Judge David Johnson is a Gentleman Bruncho. It's an elite men's club that eats at 11 am.
Our review of Gentlemen Broncos, published March 11th, 2010, is also available.
Mount your battle stag.
Facts of the Case
All Benjamin Purvis (Michael Angarano) wants to be is a sci-fi writer. His favorite author, Dr. Chevalier (Jermaine Clement) found great success as a teenager, and Ben feels like he has the story to vault him and his overwhelmed mother out of monetary hell. Said tale is "Yeast Lords," a riveting and nonsensical story about a hero (Sam Rockwell) pitted against an evil Cyclops brigade for control over magic, interstellar yeast.
When he attends a fantasy writers' conference, Ben is stunned to come face to with Chevalier himself—and even more stunned when he realizes that his hero has stolen his story and printed it as his own.
Jared Hess runs hot and cold for me. Actually, it's more like lukewarm and cold. Napoleon Dyanmite was plenty watchable and sporadically funny, but think about the flick for a bit and it becomes uncomfortably clear how contrived its quirkiness really is. Nacho Libre? That's just straight-up mediocrity, unfunny and emotionally inert. Here we have Gentlemen Broncos and I guess it would be my favorite of Jared Hess's three outings, but not by much…and that's not saying a lot.

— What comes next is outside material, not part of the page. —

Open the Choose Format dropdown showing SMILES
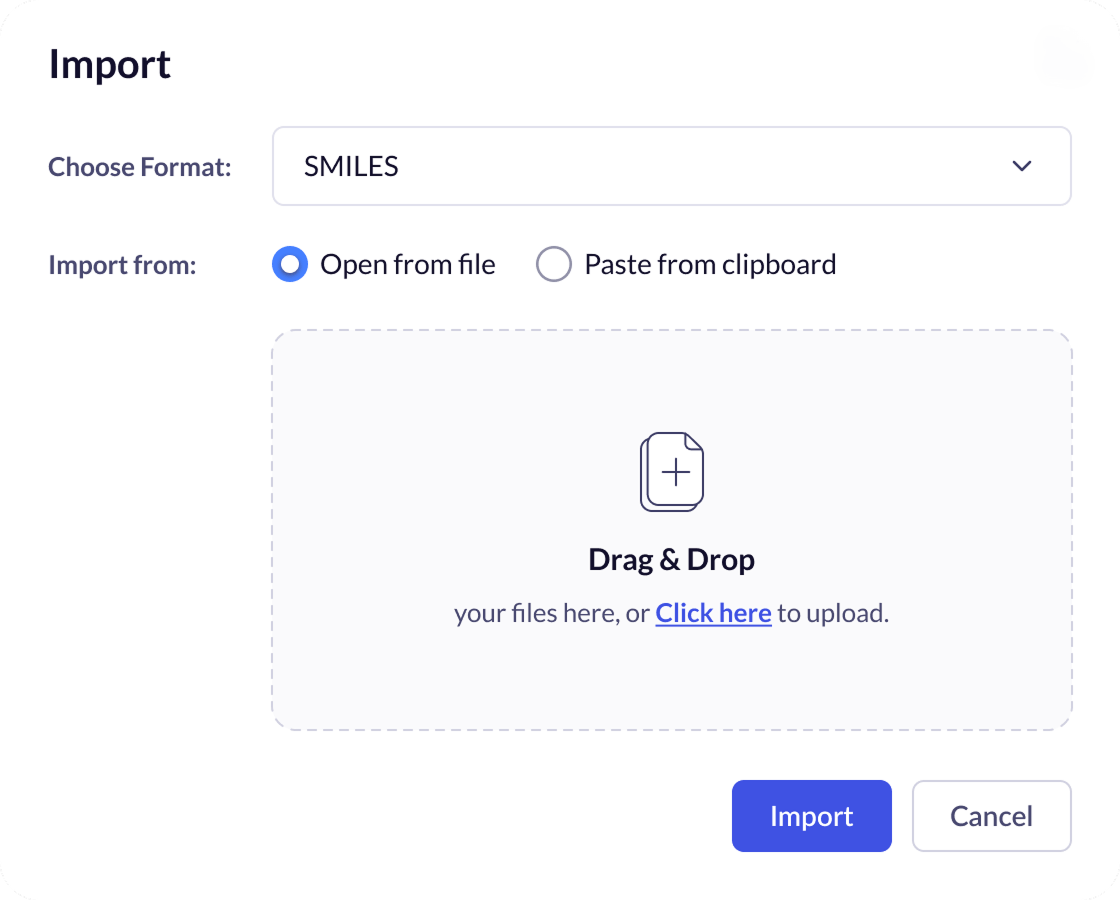 (x=670, y=166)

I didn't laugh as much as I did watching Napoleon Dynamite, but the guffaws were of higher quality. The fantasy writer's conference was consistently amusing and Chevalier's tortured lecture on trolls' names was gold. Unfortunately, the comic sensibilities of Broncos peaked there, and never hit those heights again.

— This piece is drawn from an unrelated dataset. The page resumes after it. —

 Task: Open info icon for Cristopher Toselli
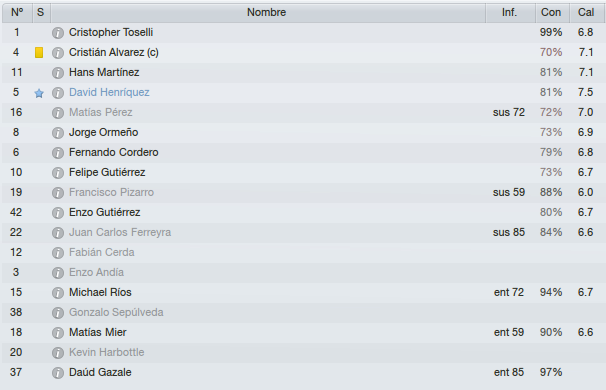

But it wasn't for a lack of trying. Portions of the film are devoted to the re-creation of the "Yeast Lords" story, with Sam Rockwell engaging in all sorts of over-the-top slapstick; like sewing his testicles back on after they were harvested by an evil scientist (who is subsequently mauled by a housecat), riding on a rocket-propelled stag and vomiting pink fluid like a fire hose. Plus there are Cyclops(es?ii?) and a bald woman and robot deer farting. Sounds like a good time on paper, right? I'm sure that's what the producers thought, that these deer missiles and stuff would be weird and funny, but in action these sequences are simply weird.
Though Chevalier's plagiarism is the main story thrust, it's given the shaft in the script. The conflict is never explored and comes to a sudden and tacked-on stop. In lieu of this arc's development, there's a lengthy, superfluous sub-story about Ben's eccentric friends making a cheap movie version of "Yeast Lords," which, as best as I can discern, is mainly forged so we can sort-of-laugh at a parody of low-budget, VHS movie-making. Another time-killer is an out-of-nowhere subplot about Ben's mom's encounter with a shifty fashion mogul. Again, I'm thinking that last bit was included primarily for the scene where Ben dips a couple of blow-darts into dog poop and fires them at a gunman's torso. Really.

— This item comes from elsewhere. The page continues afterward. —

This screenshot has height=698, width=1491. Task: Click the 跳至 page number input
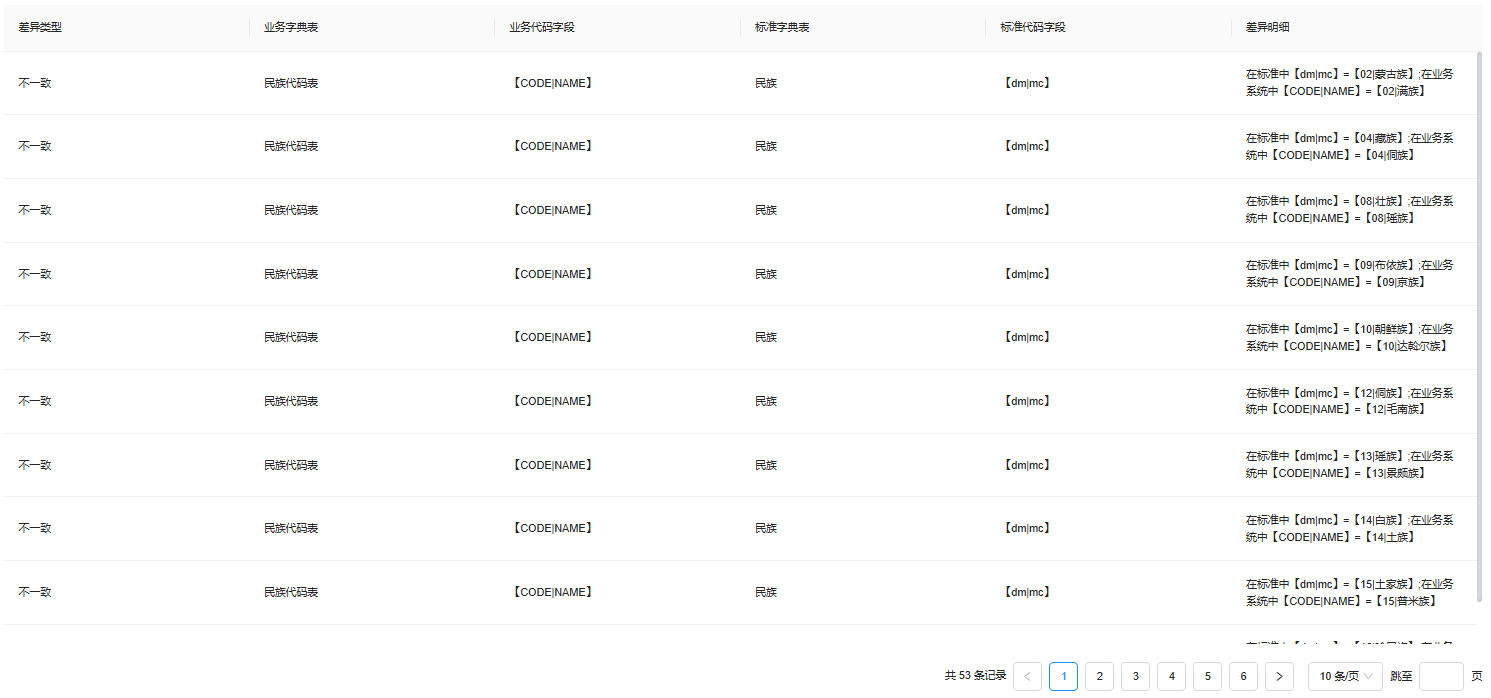pos(1440,677)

As underwhelming as all this was, there's a major plus of Gentlmen Broncos: Ben. He's a great character, the finest protagonist in Hess's films, far more likable than Napoleon Dynamite and distinctly not Jack Black. Angarano infuses him with a hapless charm, but he's obviously serious about his craft and often betrays the emotional damage sustained from the loss of his bad-ass game warden father. Ben's relationship with his mother is loving and refreshingly absent of rebellious melodrama. I was rooting for this kid from moment one and immediately liked him.
Fox's Blu-ray is equally likable. The 1.85:1 transfer is high quality, rich in detail and color and particularly well-performing during the fantasy sequences. That is really some of the best CGI-powered pink vomit I've ever seen. The 5.1 DTS-HD Master Audio is a clean mix, active during the sci-fi scenes, though low-key back in reality (aural aspects of Hess's films tend to be low-key in general). Extras: a lively filmmakers commentary, outtakes, a small amount of uninteresting deleted scenes, a series of marketing mini-documentaries and a very good making-of documentary. Alas, no fancy Blu-ray bonuses, for which this film would have been perfectly suited.
Uneven like the rest of Jared Hess's body of work, but Gentlemen Broncos has a good heart and a handful of hilarious moments.
Not Guilty. A C+ effort.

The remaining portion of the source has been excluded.